QUOTED TEXT:
Ledgin was also author of The Jayhawker (2007, new edition 2013), historical fiction dealing with the 1850s Kansas Border War, and with Bethine Louise of Lee's Summit, MO, coauthor of Sour Notes: A Sally Freberg Mystery (2009). He was a former traffic safety educator (Source, records of the National Safety Council, Inc.) and was a nationally recognized speaker on autism topics for Future Horizons, Inc. (publisher and conference sponsor, Arlington, TX, Wayne Gilpin, President). He was a speaker as well on local history subjects.

He was a 1950 graduate of Rutgers University, New Brunswick, New Jersey, where he served as editor-in-chief of The Targum, campus newspaper. He editorialized for the overturning of loyalty oaths for R.O.T.C. cadets (the oaths were quickly suspended by order of the Commanding General, First Army HQ., Governor's Island) and for desegregation of fraternities. To set an example in the latter effort, in his junior year he joined Omega Psi Phi, a predominantly African-American fraternity. (Source, Rutgers Alumni Association and Rutgersensia files of The Targum). In 1952 he earned a Master of Arts degree in political science from Rutgers. (Source, graduate records, Rutgers University, New Brunswick, NJ)

DATA SECTION:
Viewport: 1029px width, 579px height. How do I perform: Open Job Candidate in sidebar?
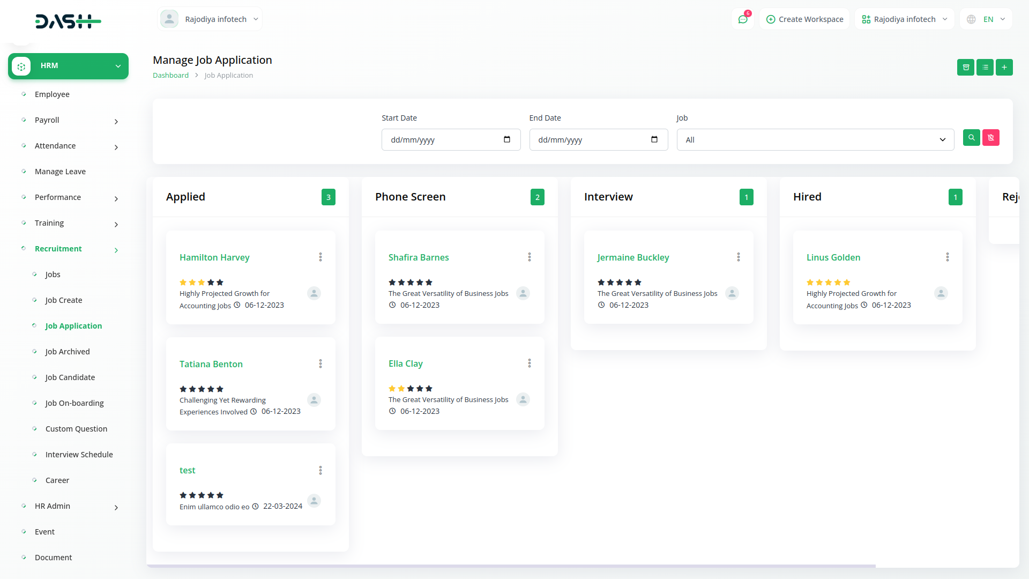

WRITTEN INSTRUCTION: Continue the biographical passage about Ledgin from its last sentence, writing what comes next.

RESULT OF THE EXERCISE:
In 1951 Ledgin was condemned publicly by the (U.S. Congress) House Un-American Activities Committee for serving as a U.S. sponsor of the Stockholm Peace Appeal, which opposed development, stockpiling, and use of nuclear weapons by the U.S. and U.S.S.R. He contends that his early stands against the arms race and against racial segregation resulted in his being blacklisted in the newspaper profession (primarily a result of publication of House Report 378, 82nd Congress, 1st Session, April 1, 1951--"Report on the Communist 'Peace' Offensive"). (Source, House Report 378, 82nd Congress)

He went on to teach journalism at McNeese State College in Lake Charles, Louisiana, then served five years in safety administration in Southwest Louisiana, winning the citation "Outstanding Young Man of the Year" and the Distinguished Service Award from the Lake Charles Junior Chamber of Commerce in 1962. (Source, Lake Charles American Press)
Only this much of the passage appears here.